> TASK: Write out the material in full, matching each line exactly.
(Beginning of DATA FOR PROCESSING)
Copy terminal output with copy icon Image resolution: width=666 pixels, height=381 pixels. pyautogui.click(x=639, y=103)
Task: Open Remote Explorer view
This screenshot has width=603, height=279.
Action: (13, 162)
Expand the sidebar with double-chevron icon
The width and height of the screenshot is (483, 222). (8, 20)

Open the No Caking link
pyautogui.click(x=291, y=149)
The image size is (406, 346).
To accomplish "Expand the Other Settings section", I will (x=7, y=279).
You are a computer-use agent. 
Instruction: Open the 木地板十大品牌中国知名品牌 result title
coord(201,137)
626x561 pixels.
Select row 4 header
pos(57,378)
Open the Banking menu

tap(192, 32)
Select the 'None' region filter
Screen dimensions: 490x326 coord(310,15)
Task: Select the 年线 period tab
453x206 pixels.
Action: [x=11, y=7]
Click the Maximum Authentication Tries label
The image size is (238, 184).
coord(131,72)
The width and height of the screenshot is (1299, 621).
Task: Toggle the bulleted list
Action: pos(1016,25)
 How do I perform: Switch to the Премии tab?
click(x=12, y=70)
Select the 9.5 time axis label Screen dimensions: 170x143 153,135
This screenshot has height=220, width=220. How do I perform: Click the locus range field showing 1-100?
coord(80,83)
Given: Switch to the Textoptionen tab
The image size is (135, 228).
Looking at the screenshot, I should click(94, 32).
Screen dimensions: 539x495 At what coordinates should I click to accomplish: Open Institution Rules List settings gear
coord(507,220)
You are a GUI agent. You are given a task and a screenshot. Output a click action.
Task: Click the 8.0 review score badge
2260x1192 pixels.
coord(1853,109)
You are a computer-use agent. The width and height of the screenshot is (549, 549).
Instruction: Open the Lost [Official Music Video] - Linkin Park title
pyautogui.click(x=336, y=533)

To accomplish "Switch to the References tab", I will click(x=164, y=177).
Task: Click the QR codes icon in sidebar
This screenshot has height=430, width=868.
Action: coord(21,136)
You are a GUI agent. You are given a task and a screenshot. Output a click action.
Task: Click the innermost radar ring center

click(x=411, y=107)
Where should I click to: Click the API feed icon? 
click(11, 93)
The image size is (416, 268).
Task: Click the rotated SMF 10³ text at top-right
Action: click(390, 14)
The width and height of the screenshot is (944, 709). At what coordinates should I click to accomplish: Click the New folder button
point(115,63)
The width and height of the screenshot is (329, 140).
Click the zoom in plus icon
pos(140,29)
(End of DATA FOR PROCESSING)
> RESPONSE TO THIS EXERCISE:
Copy terminal output with copy icon Image resolution: width=666 pixels, height=381 pixels. pyautogui.click(x=639, y=103)
Task: Open Remote Explorer view
This screenshot has width=603, height=279.
Action: (13, 162)
Expand the sidebar with double-chevron icon
The width and height of the screenshot is (483, 222). (8, 20)

Open the No Caking link
pyautogui.click(x=291, y=149)
The image size is (406, 346).
To accomplish "Expand the Other Settings section", I will (x=7, y=279).
You are a computer-use agent. 
Instruction: Open the 木地板十大品牌中国知名品牌 result title
coord(201,137)
626x561 pixels.
Select row 4 header
pos(57,378)
Open the Banking menu

tap(192, 32)
Select the 'None' region filter
Screen dimensions: 490x326 coord(310,15)
Task: Select the 年线 period tab
453x206 pixels.
Action: [x=11, y=7]
Click the Maximum Authentication Tries label
The image size is (238, 184).
coord(131,72)
The width and height of the screenshot is (1299, 621).
Task: Toggle the bulleted list
Action: pos(1016,25)
 How do I perform: Switch to the Премии tab?
click(x=12, y=70)
Select the 9.5 time axis label Screen dimensions: 170x143 153,135
This screenshot has height=220, width=220. How do I perform: Click the locus range field showing 1-100?
coord(80,83)
Given: Switch to the Textoptionen tab
The image size is (135, 228).
Looking at the screenshot, I should click(94, 32).
Screen dimensions: 539x495 At what coordinates should I click to accomplish: Open Institution Rules List settings gear
coord(507,220)
You are a GUI agent. You are given a task and a screenshot. Output a click action.
Task: Click the 8.0 review score badge
2260x1192 pixels.
coord(1853,109)
You are a computer-use agent. The width and height of the screenshot is (549, 549).
Instruction: Open the Lost [Official Music Video] - Linkin Park title
pyautogui.click(x=336, y=533)

To accomplish "Switch to the References tab", I will click(x=164, y=177).
Task: Click the QR codes icon in sidebar
This screenshot has height=430, width=868.
Action: coord(21,136)
You are a GUI agent. You are given a task and a screenshot. Output a click action.
Task: Click the innermost radar ring center

click(x=411, y=107)
Where should I click to: Click the API feed icon? 
click(11, 93)
The image size is (416, 268).
Task: Click the rotated SMF 10³ text at top-right
Action: click(390, 14)
The width and height of the screenshot is (944, 709). At what coordinates should I click to accomplish: Click the New folder button
point(115,63)
The width and height of the screenshot is (329, 140).
Click the zoom in plus icon
pos(140,29)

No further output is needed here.